Importance of industry in the area

Industry is very important to the Waikato Region. Its largest city is Hamilton with a population of only 210,000 and is home to Waikato University (Te Ara, The Encyclopedia of New Zealand, 2012). There are lots of small towns in the region that predominantly have agriculture as their income. The Waikato Region’s economy is the fourth largest in New Zealand, agriculture have a major involvement in this. The dominance of the agricultural activity is mainly due to the geography and climate of the area (Te Ara, The Encyclopedia of New Zealand, 2012). In the 1860’s and 1870’s farming in the Waikato region was mainly for sustainability. Then due to refrigerated shipping being introduced in 1882 farmers then changed how they farmed. Diary farming was an industry with widespread, small companies (Te Ara, The Encyclopedia of New Zealand, 2012). The twentieth century saw the merge of many of these companies, which then resulted in essentially the formation of Fonterra in 2001. Also in the 1920’s along with the larger diary farms came larger diary factories. By the 1950’s the collection of whole milk had started. This caused many of the smaller factories to close down as more of the larger factories opened. In 2007 the diary industry contributed 13% to the regions GDP. In 2007 the diary industry contributed 13% to the regions GDP. Business is the second largest sector with 8% contribution (Te Ara, The Encyclopedia of New Zealand, 2012). There are also eight electricity power stations along the Waikato River (Te Ara, The Encyclopedia of New Zealand, 2012). These power stations produce 4000 gigawatt hours (GWh) of electricity and are 13% of New Zealand’s power source. The Huntly power station also uses the water as a coolant in the process of producing thermal power (Te Ara, The Encyclopedia of New Zealand, 2012). But to protect he aquatic species, there are regulations under the Resource Management Act specifying the amount of water that can be taken and then at what temperature it can be returned. So in summer the station cannot produce as much power due to the warm conditions (Te Ara, The Encyclopedia of New Zealand, 2012).

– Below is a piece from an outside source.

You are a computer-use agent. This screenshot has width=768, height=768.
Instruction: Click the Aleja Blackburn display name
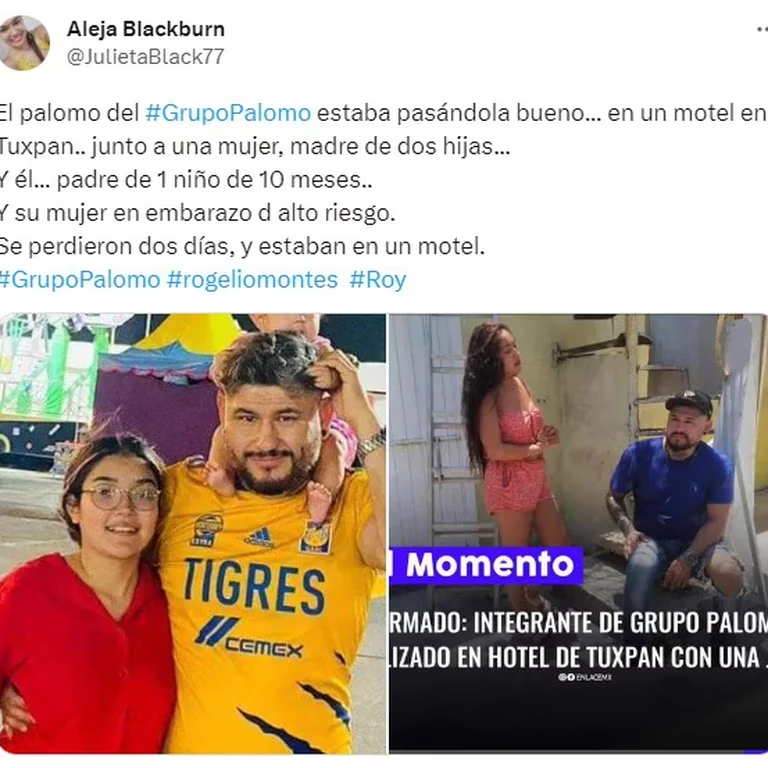146,29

100 Sites Monitored in the Waikato Region

How water is Monitored

The Waikato Regional Council measures the water quality at 10 sites of the Waikato River, 5 sites on the Waipa River and 100 sites in the whole region. The Waikato River is the largest river in the region and the most intensively used. The spread of monitored rivers in the region is evenly distributed so the council gets a good gage on the water quality throughout the whole region. All or these sites are monitored monthly throughout the region (Waikato Regional Council, 2013).

The rivers and streams are influenced by the surrounding land uses and land management practices. Water quality is generally excellent in upland bush areas (Coromandel Peninsula and Lake Taupo Catchment), but deteriorates markedly as it flows through urban and lowland farming areas (Hauraki Plains)(Waikato Regional Council, 2013). This is largely due to the intensity of land use in the region. The Waikato Regional Council governs a range of policies and plans which help promote better water quality and availability. It also promotes encouragement and education in the community to assist in their water quality objectives (Land and Water New Zealand, 2013).

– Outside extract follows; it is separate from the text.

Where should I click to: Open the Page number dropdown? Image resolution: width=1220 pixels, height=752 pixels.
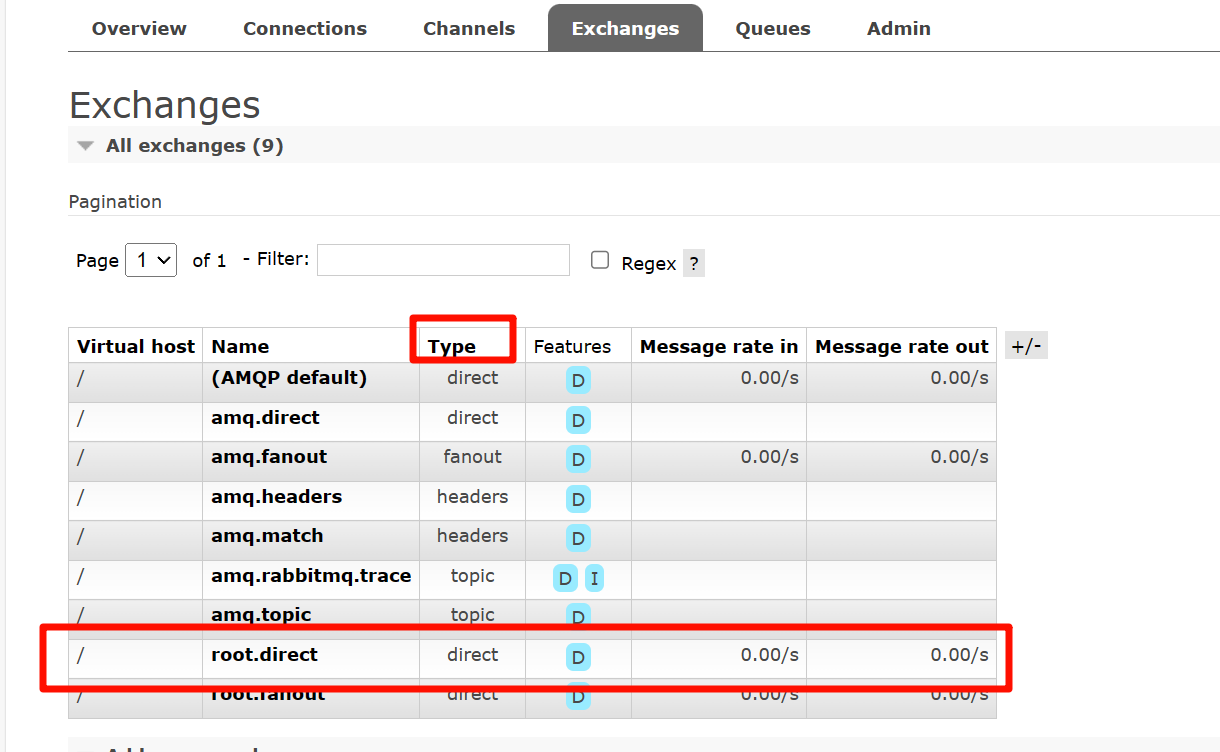(151, 260)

The Council work with farmers and the agriculture industry to promote using more efficient ways of using nutrients and diary effluent to help keep nitrogen and phosphorus out of the waterways. The iwi’s in the area are also consulted with in a new-management scheme (Land and Water New Zealand, 2013). This allows more funding available for river protection and new arrangement for mangeing river health. Under this new co-management scheme, the Waikato River is now in a new strategic plan in the Waikato Regional Council Policy Statement (Land and Water New Zealand, 2013). This statement aims to influence more of an affect in protecting the regions water quality.

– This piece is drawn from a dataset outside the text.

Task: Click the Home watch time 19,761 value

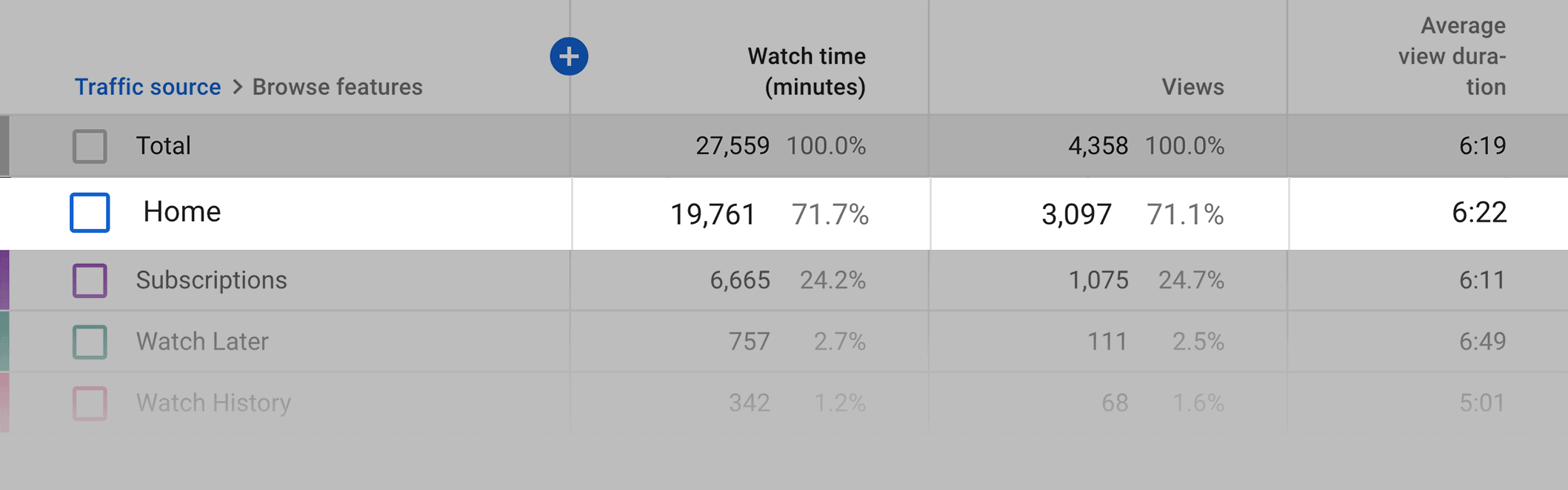Action: (713, 215)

Water Quality – Contaminants

The non-point source discharge are the main sources of nutrient, nitrogen of rural runoff and leaching.25% of the non-point source nitrogen is estimated to be natural, where the rest is mainly coming from pasture.(Ministry for the Environment. 1998)

As the demand for increased export performance from the agricultural sector within New Zealand grows, the existing use of much of the land has changed to accommodate more intensive farming practises. These changes have resulted in peak runoff rates, sediment and nutrient loss (Skaggs et al 1994). Nutrient and pesticide applications required to produce the pasture quality and high performance of stock to sustain these intensive farming and horticultural operations causes increasing problems to water quality. Periods of high rainfall result in the leaching of soils of these nutrients and pesticides however management of this degradation of water quality is proving to be difficult.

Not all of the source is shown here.